MATERIAL SUPPLIED >>
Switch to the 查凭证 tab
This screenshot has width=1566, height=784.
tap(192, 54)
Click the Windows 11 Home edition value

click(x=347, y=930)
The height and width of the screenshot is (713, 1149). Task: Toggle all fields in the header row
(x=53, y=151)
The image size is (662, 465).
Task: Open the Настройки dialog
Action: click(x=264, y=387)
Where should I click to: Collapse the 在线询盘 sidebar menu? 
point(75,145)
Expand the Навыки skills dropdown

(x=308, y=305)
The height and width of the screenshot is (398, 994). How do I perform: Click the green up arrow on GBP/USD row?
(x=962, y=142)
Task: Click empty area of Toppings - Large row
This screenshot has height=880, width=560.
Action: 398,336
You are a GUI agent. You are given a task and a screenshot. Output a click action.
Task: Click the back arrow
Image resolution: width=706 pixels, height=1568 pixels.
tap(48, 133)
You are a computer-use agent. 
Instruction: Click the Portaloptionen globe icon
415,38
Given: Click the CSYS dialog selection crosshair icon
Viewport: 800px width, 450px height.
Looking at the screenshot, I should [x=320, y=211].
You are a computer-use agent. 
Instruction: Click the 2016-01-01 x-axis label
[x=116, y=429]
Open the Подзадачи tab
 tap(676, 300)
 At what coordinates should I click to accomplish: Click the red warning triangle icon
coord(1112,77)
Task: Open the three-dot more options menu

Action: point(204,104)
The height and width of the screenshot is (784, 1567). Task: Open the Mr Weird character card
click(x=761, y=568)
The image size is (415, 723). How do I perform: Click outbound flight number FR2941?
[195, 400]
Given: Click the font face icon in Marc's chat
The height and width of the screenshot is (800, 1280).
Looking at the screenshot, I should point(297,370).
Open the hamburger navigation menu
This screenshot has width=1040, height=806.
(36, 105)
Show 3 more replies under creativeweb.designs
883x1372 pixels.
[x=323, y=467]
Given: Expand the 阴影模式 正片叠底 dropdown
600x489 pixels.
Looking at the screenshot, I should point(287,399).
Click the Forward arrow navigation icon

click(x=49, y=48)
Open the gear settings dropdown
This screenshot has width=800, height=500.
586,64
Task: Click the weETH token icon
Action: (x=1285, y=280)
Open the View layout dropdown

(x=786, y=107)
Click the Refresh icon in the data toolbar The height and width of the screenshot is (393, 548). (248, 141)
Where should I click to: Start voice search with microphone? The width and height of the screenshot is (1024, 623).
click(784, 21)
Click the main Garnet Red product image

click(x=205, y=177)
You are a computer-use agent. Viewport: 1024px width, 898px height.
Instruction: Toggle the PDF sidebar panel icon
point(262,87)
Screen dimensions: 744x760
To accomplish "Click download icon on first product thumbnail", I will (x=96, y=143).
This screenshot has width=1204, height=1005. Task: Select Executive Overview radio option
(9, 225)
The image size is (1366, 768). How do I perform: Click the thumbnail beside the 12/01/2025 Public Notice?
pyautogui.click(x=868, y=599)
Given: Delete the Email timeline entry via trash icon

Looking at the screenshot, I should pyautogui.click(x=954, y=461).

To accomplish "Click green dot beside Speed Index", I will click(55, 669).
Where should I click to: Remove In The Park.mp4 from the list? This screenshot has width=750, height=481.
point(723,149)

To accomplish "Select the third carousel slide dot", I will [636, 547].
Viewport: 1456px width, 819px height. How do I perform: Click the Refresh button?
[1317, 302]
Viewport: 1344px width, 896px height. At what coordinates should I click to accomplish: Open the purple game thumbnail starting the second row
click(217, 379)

DIRECTIONS FOR THIS TASK >>
Write out word for word only the lines from the one with "Viewport: 1344px width, 896px" to the end of the material, both ends included.

RESPONSE AREA >>
Viewport: 1344px width, 896px height. At what coordinates should I click to accomplish: Open the purple game thumbnail starting the second row
click(217, 379)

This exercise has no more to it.